Collected data
──────────
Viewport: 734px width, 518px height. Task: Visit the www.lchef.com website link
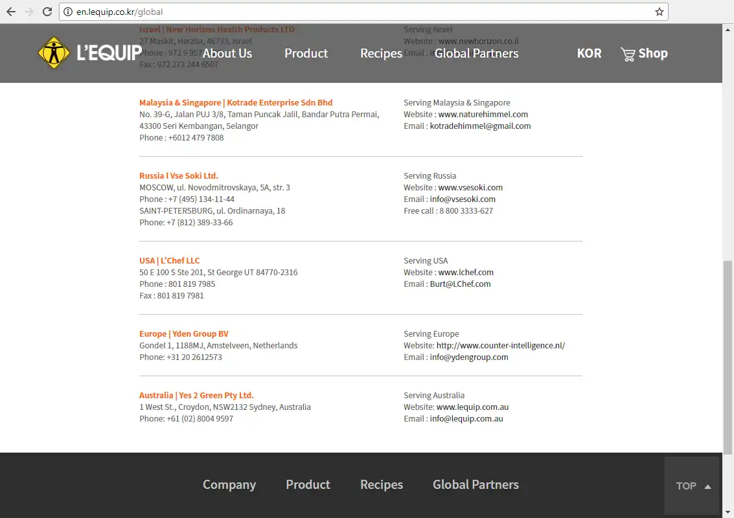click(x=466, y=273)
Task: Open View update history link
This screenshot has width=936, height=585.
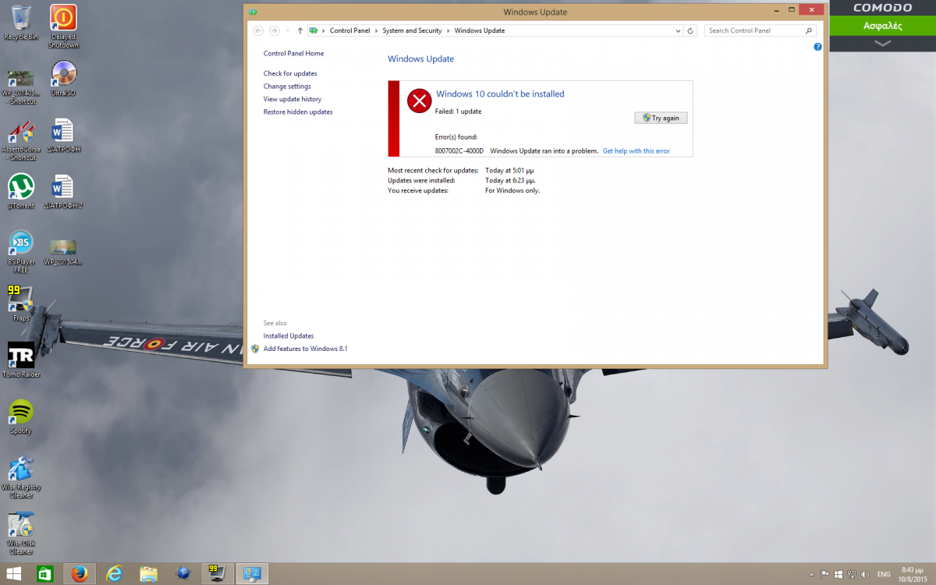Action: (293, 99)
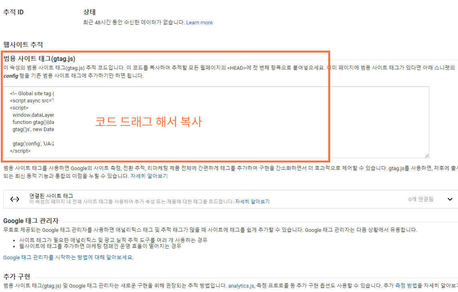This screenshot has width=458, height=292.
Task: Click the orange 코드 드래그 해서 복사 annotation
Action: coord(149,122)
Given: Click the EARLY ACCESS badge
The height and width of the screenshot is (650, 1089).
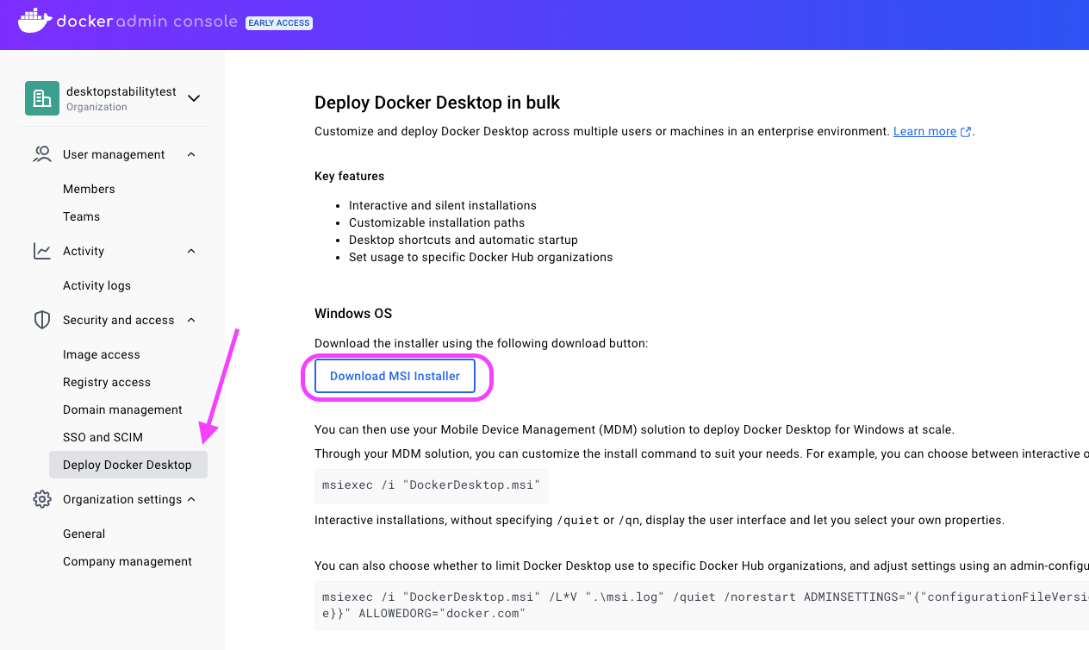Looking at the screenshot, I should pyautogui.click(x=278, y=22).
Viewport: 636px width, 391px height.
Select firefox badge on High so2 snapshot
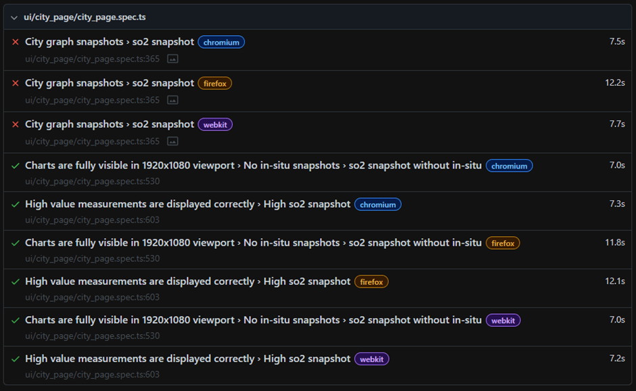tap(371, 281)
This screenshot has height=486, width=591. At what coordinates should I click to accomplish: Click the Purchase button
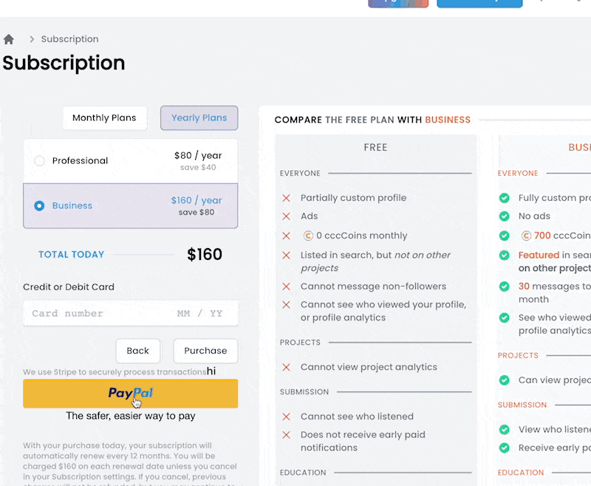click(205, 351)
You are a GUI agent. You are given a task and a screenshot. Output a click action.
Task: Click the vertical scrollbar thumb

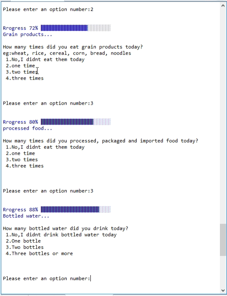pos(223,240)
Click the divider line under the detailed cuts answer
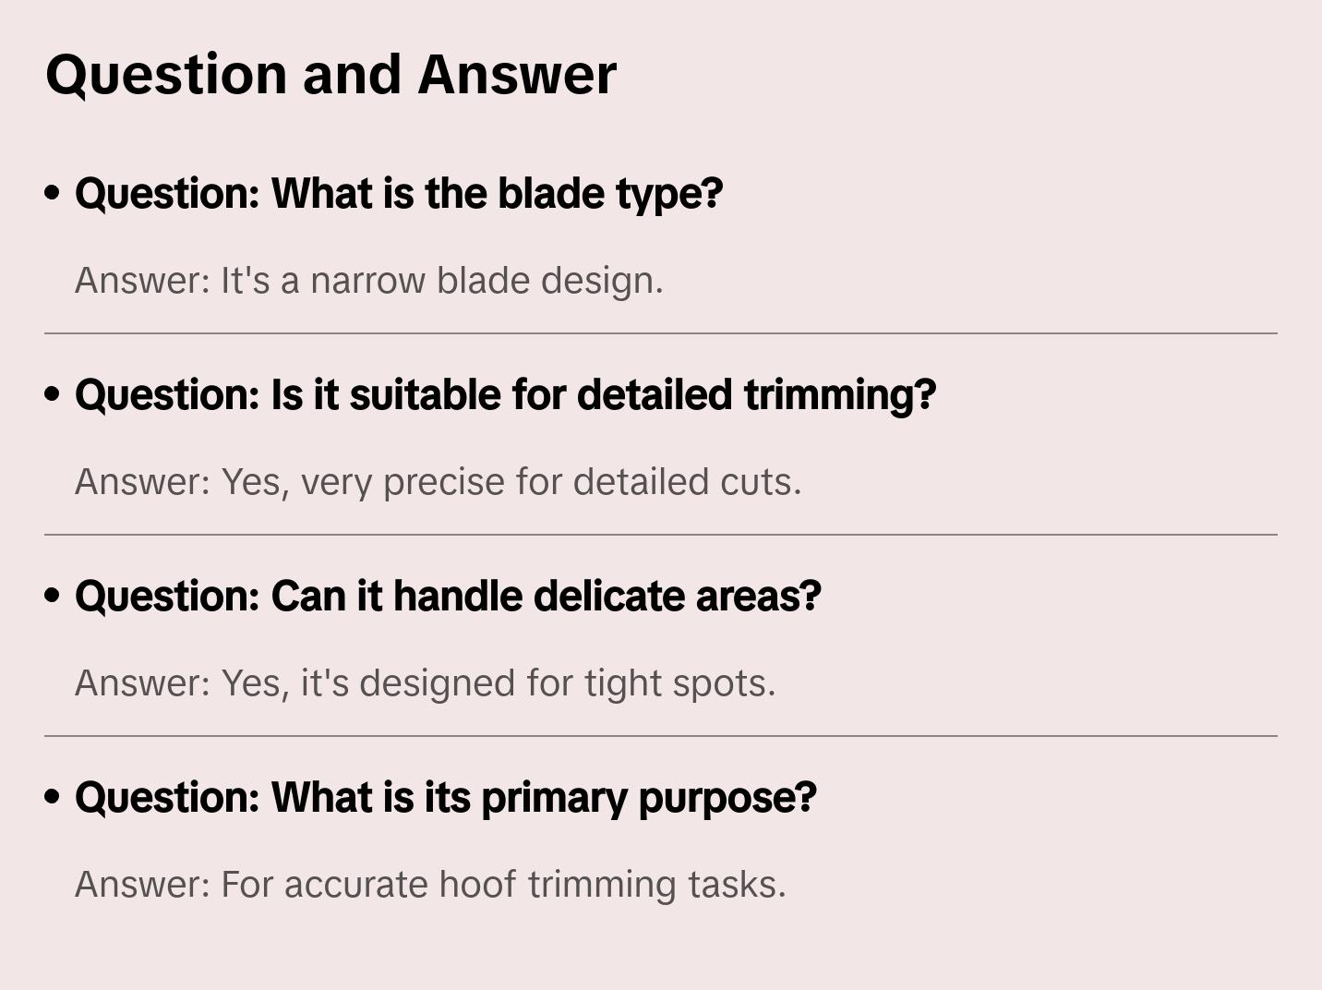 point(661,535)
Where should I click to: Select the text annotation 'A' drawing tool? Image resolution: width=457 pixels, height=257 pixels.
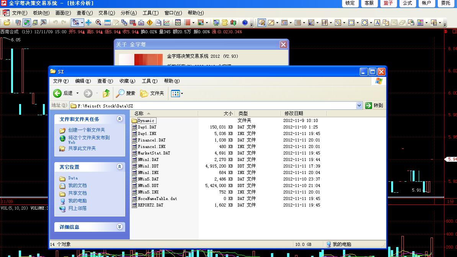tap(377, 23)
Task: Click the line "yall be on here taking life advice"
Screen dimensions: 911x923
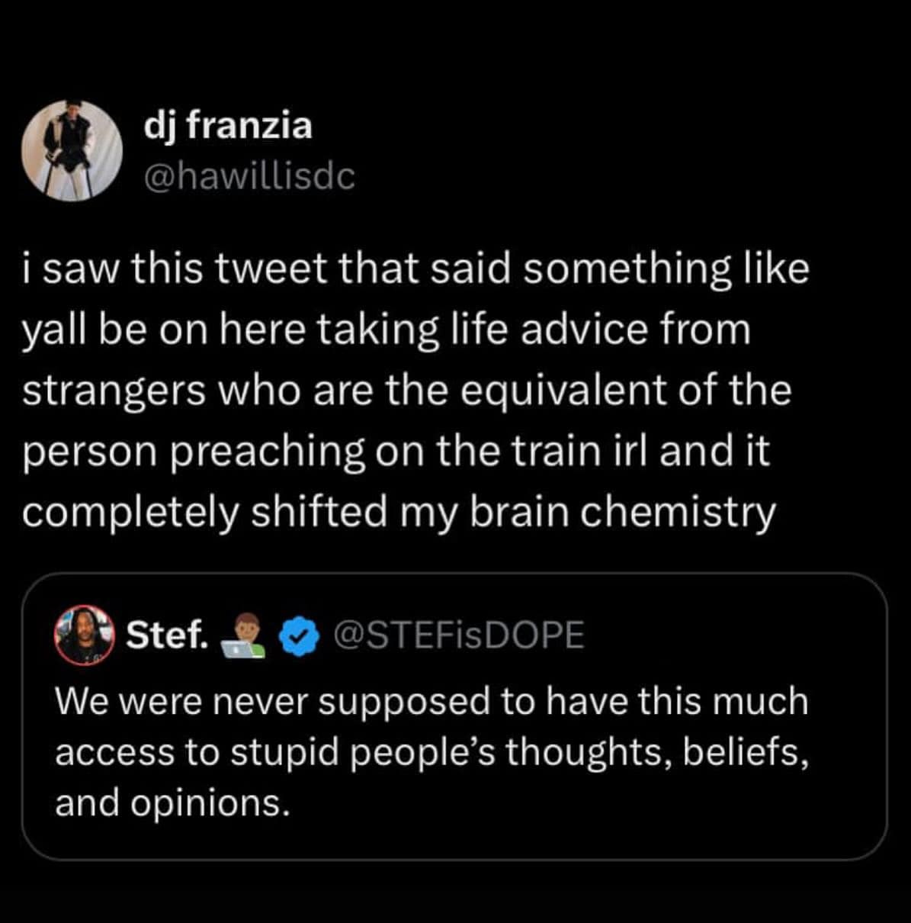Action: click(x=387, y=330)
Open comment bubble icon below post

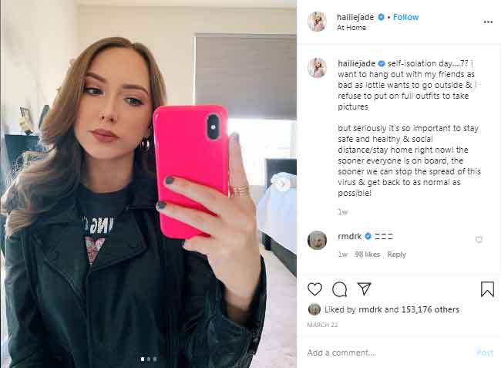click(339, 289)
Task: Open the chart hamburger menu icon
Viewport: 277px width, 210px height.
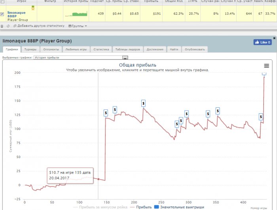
──────────
> [TASK TO CARRY OUT]:
Copy every line of the data word for word, omitting the images.

> [COMPLETED TASK]:
Viewport: 734px width, 518px height. Task: Visit the www.lchef.com website link
click(x=466, y=273)
Task: Open View update history link
This screenshot has width=936, height=585.
Action: (293, 99)
This screenshot has width=458, height=292.
Task: Click the orange 코드 드래그 해서 복사 annotation
Action: coord(149,122)
Given: Click the EARLY ACCESS badge
The height and width of the screenshot is (650, 1089).
Looking at the screenshot, I should pyautogui.click(x=278, y=22).
Viewport: 636px width, 391px height.
Select firefox badge on High so2 snapshot
tap(371, 281)
This screenshot has height=486, width=591. At what coordinates should I click to accomplish: Click the Purchase button
click(205, 351)
You are a GUI agent. You are given a task and a screenshot. Output a click action.
Task: Click the vertical scrollbar thumb

pos(223,240)
Click the divider line under the detailed cuts answer
 point(661,535)
Where should I click to: Select the text annotation 'A' drawing tool? Image resolution: width=457 pixels, height=257 pixels.
tap(377, 23)
Task: Click the line "yall be on here taking life advice"
Screen dimensions: 911x923
Action: click(x=387, y=330)
Open comment bubble icon below post

click(339, 289)
Task: Open the chart hamburger menu icon
Viewport: 277px width, 210px height.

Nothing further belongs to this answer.